I appreciate the compliments, iPhones make taking pictures so much easier than it used to be


----------



## gmc2003 (Mar 27, 2022)

bauchjw said:


> Thank you GMC! I always hated mushrooms, because of the texture and I thought they were soggy things that came in a can. In college a few of us were drunk at a country friend’s place one spring and he fried up some morels and other caps along with a bunch of other drinking food stuff and it blew my mind. I’ve liked them ever since. We’ll not the canned ones.But, I understand, thank you for the like!

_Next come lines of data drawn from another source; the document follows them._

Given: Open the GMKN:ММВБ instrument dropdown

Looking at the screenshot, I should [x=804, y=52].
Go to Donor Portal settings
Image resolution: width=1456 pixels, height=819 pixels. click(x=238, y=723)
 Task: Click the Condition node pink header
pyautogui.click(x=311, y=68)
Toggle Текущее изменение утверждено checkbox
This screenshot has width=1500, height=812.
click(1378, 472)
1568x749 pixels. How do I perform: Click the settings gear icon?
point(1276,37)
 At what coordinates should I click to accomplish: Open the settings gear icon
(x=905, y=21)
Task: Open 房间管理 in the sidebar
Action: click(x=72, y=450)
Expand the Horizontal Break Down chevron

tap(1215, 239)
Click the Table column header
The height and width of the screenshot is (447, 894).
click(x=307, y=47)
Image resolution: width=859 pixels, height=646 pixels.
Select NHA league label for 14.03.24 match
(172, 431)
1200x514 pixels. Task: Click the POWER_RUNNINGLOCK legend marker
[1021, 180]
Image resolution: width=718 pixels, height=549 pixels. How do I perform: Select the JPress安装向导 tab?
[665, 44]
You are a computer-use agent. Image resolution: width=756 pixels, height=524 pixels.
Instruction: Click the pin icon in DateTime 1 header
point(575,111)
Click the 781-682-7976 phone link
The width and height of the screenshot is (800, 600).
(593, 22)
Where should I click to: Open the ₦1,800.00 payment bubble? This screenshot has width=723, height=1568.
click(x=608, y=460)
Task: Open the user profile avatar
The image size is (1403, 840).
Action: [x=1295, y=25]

College mushrooms, now that's a whole different cook altogether.   

Chris


----------



## bauchjw (Mar 27, 2022)

BandCollector said:


> WOW!
> Nice pics. . .I'm drooling,
> John


Thank you John! I think this would go great as a start for a Hunters stew.



SmokinAl said:


> We make mushroom soup all the time, but our’s doesn’t look as good as yours!
> Thanks for posting the recipe!
> Al


Thank you Al! That’s a big compliment from you! I hope you give it a go! I appreciate your time.



TNJAKE said:


> Funny you posted this. Last night the wife showed me a recipe for a mushroom soup. Gonna give yours a try with some smoked chicken. Nice work Jed


Thank you Jake! I appreciate the compliment. Cold smoking the shrooms adds a lot of great flavor. I had some grilled chicken to put in, but was actually very happy on its own. I hope you enjoy it! 



GonnaSmoke said:


> Jed, that would be a hit around here for sure. Well, it would be a hit for everyone except my son-in-law , now you got me thinking...


 I get it! I really think this would be an awesome base with a lot of possibilities! But, it’s great on its own too!


----------



## bauchjw (Mar 27, 2022)

gmc2003 said:


> College mushrooms, now that's a whole different cook altogether.
> Chris


----------



## SecondHandSmoker (Mar 27, 2022)

Jed,
As the old Campbell's Soup commericals would say, "MMMM Good!"
We're mushroom fans here so your recipe is bookmarked. 

Stu


----------



## bauchjw (Mar 27, 2022)

Bearcarver said:


> Outstanding!!
> Love Shrooms!!
> You really did a Great Job, Jed!
> Like.
> Bear


Thank you Bear! I take that as a high compliment. It was very tasty! 



chopsaw said:


> Jed , it sure looks great . I love a good bowl of soup , but I'm with Chris on the shrooms . I could slurp around them though . Nice work .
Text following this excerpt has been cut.